Gili Rappaport (they/them) is a New York-born artist, writer, educator, and naturalist, raised between the Hudson and Delaware Rivers.

Their interdisciplinary practice explores the connections between movement, ecology, and socially engaged art, often through site-responsive projects and environmental storytelling. With a background in American social-political movements and a deep connection to land-based inquiry developed through an apprenticeship with naturalist Laura Chávez Silverman, Gili’s work fosters reciprocal relationships between people and place.

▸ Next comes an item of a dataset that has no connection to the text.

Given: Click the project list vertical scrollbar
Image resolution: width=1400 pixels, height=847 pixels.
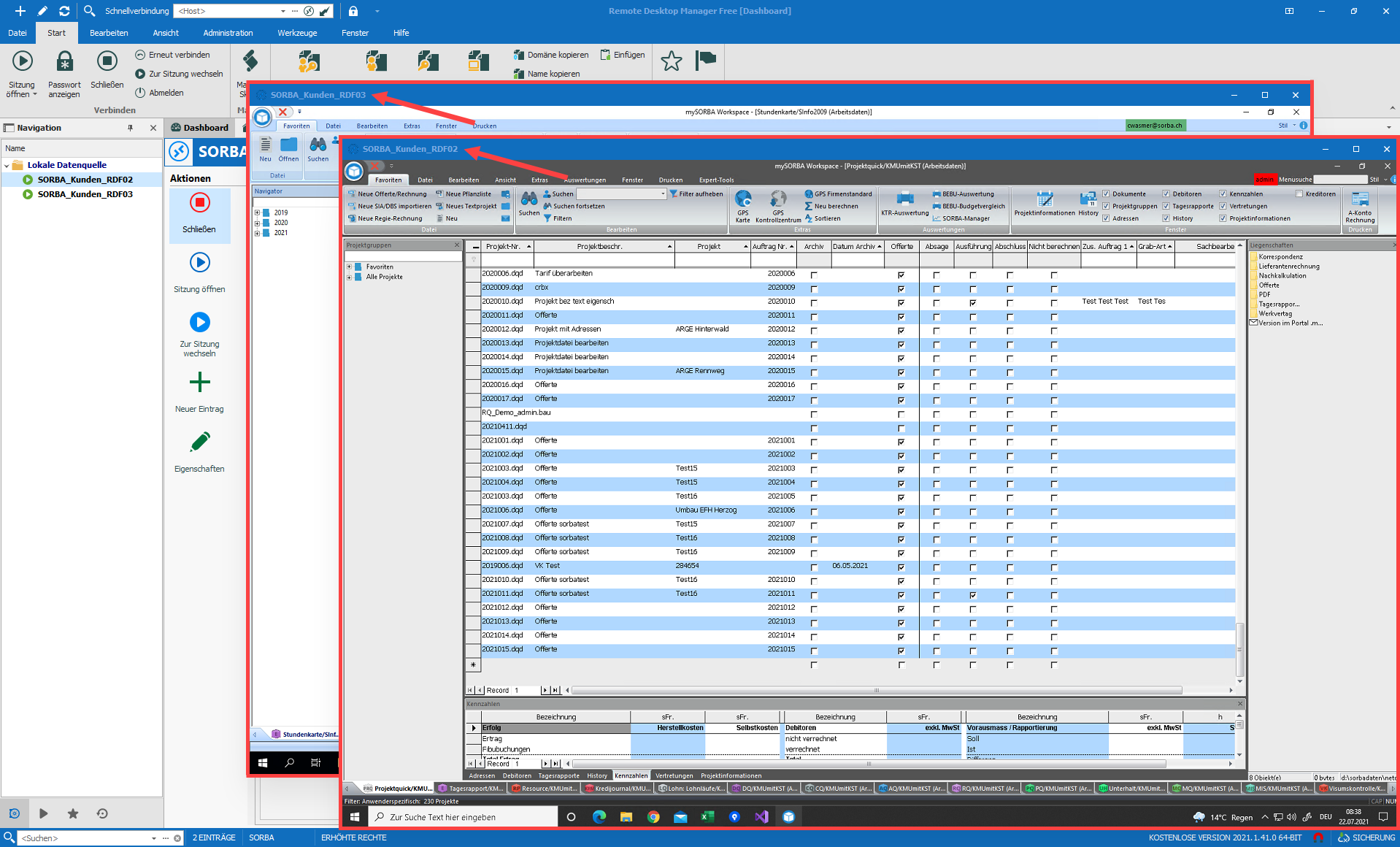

A recipient of an MFA in Contemporary Art Practice: Art & Social Practice from Portland State University (’24), their work has been exhibited at The Front Room at the Contemporary Art Museum St. Louis, Content 2024 at The Society Hotel, the Arlene Schnitzer Prize Exhibition at The Jordan Schnitzer Museum of Art at PSU, and Subject: at Umpqua Valley Arts, the Chehalem Cultural Center, Pendleton Center for the Arts, and the Newport Visual Art Center among others. Their publications include They Call Me The Mayor at Riis Beach: Ralph’s Beach Parties 1994—2000 (Anthology Editions) and Field Guide to the Northeast Volumes I—III (The Outside Institute). Gili is also the founder and artistic director of green flash projects, a press devoted to queer artistry and environmental storytelling. They have led movement and research-based courses, including the inaugural Spring 2025 Amber Hollibaugh Seminar in the City, co-sponsored by CLAGS at CUNY and the Barnard Center for Research on Women. In 2025, Gili will open their first solo show at the Multnomah Art Center in partnership with Urban Forestry at Portland Parks & Rec, supported by RACC’s Portland Arts Project Grant. King School Museum of Contemporary Art (KSMoCA), PSU Special Collections and University Archives, and The CLAGS Research Archive at the Mina Rees Library at the CUNY Graduate Center hold their work in public collections.

Queer, nonbinary, and of Ashkenazi Jewish descent, Gili resides in Portland, Oregon, where they collaborate on site-responsive projects and research the bonds between making art and caring for the land.